With that being said though, I still think it’s extremely useful as a first pass to start discussion. WAR can be broken down into 5 useful components to see where a players impact derives from.

For example, it’s clear in the Scheifele/Perreault example that the metric likes Perreault’s defence a lot more than Scheifele. David’s argument tends to focus on “How can Scheifele be the same as Perreault when he has almost 2x the points”?
But the answer to that question is pretty evident – GAR views Scheifele’s offense as being much more valuable than Perreault’s. Where Perreault gets his advantage is in his own end, and a bit on the PP. Is this fair?

I’ve already stated that I think there are issues with how GAR measures defence, but it is worth noting that Perreault’s CA60 Rel TM is 3.9 better than Scheifele’s.
Should that produce such a wide difference in GAR? Probably not, but it’s also not completely unreasonable.

On the PP, the Jets shot rate is a bit higher with Perrault and their goal rate is much higher, so maybe that’s not so far off either. So it seems that on the Scheifele vs. Perreault issue it appears that there may be some statistical backing for the comparison, if you dig into the details. (As an aside, I’m team Scheifele > Perreault, but I’d read the numbers as suggesting Perreault has more value than some might think).

Moving on – next up is “Saad & Foligno don’t deserve to be ranked near the top of the league”. This is a bit of a curious argument to me. Columbus is currently 4th in the league, so I’d imagine at least some of their players should be good. Whether they are “long run Crosby-good” is irrelevant – GAR is measuring, to a degree, their contributions this year.

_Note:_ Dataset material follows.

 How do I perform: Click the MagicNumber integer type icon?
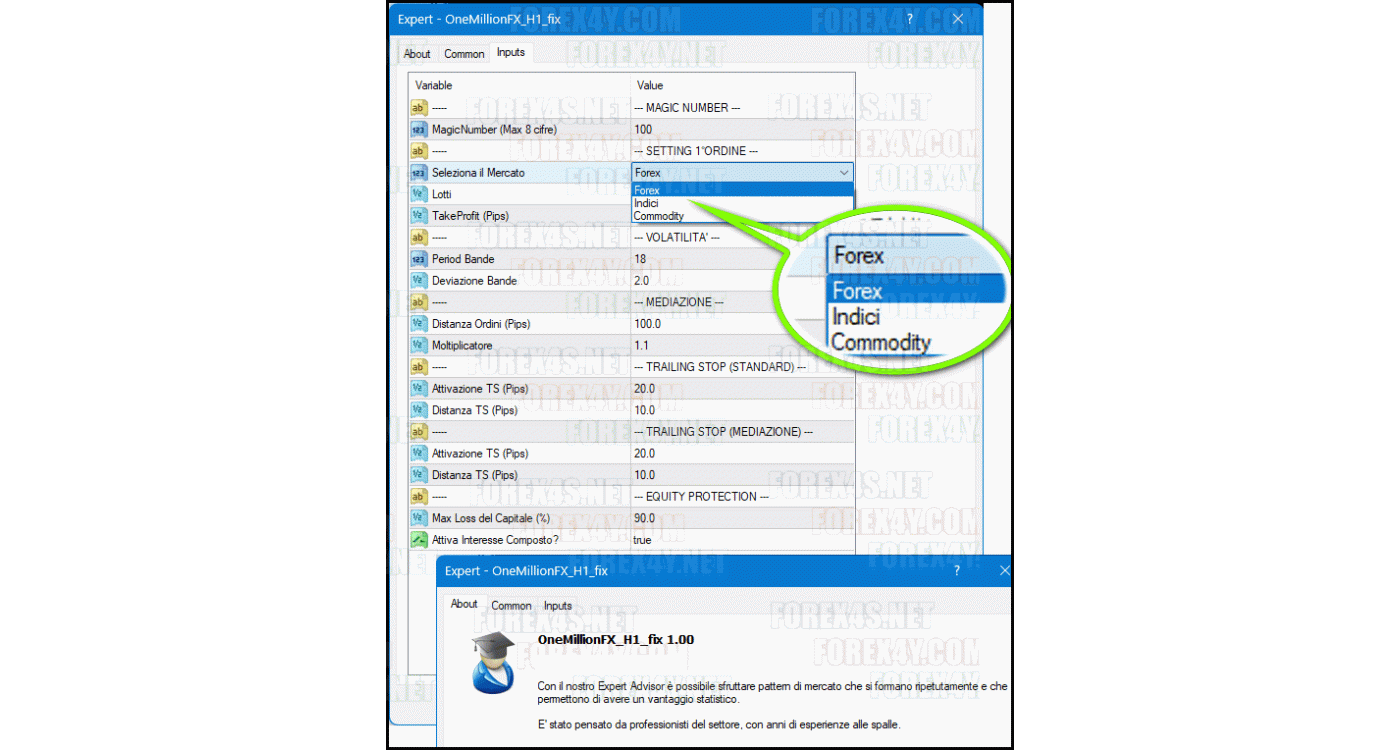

And this year, Columbus has been a very good team, presumably powered by a few very good player-seasons. Foligno and Saad are 1-2 in EV TOI, and both play significant minutes on a very good power play. It’s not at all unreasonable to think two of the top contributors to one of the best teams would be among the top 30 F in the NHL.

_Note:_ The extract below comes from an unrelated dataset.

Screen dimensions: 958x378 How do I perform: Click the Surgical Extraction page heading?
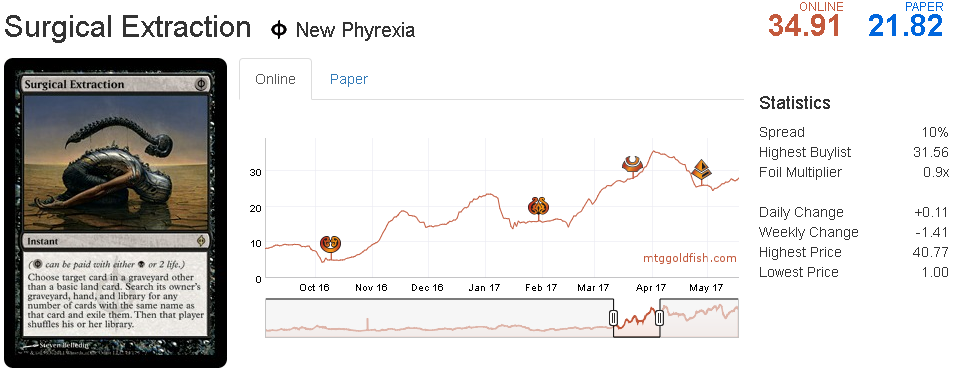(x=128, y=27)
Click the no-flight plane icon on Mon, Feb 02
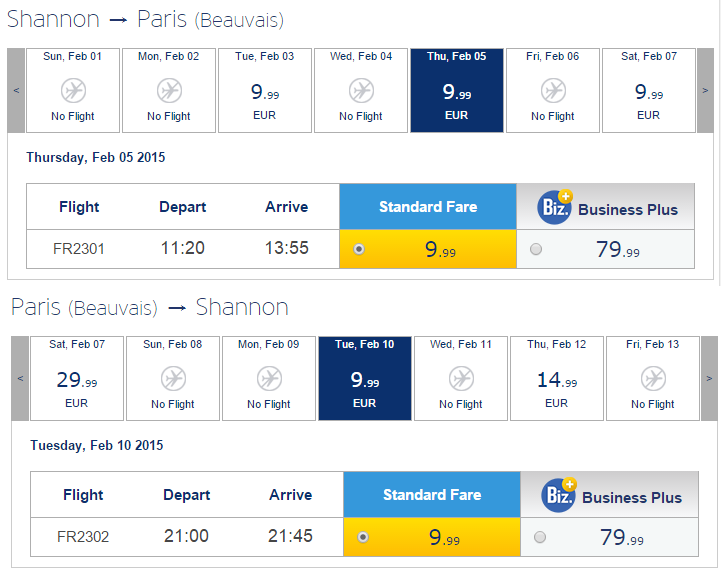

Third point: David lists off a series of players who he disagrees with the order on. This, I think, is a bit lazy. Yes there are going to be players whose rankings are clearly wrong, but that’s true of whatever metric you use. Again, the point of most of analytics is to challenge conventional thinking. It’s not designed to replace common sense, but rather to provide a means to challenge the assumptions that go into our traditional rankings.

As an example Curtis McElhinney is playing out of his mind this year and his save % is ahead of Cam Talbot. No one would take him over Talbot.
But no one is going to discount save percentage because of this small inconsistency – there’s nuance involved.

Next point: What stats David uses to evaluate players. Here he provides a list of 17 stats he’d use for player evaluation. First, all of these stats/ideas get built into WAR (with the exception of Sv% Rel).

Second, this is probably too many stats for one person to combine reasonably in a consistent manner.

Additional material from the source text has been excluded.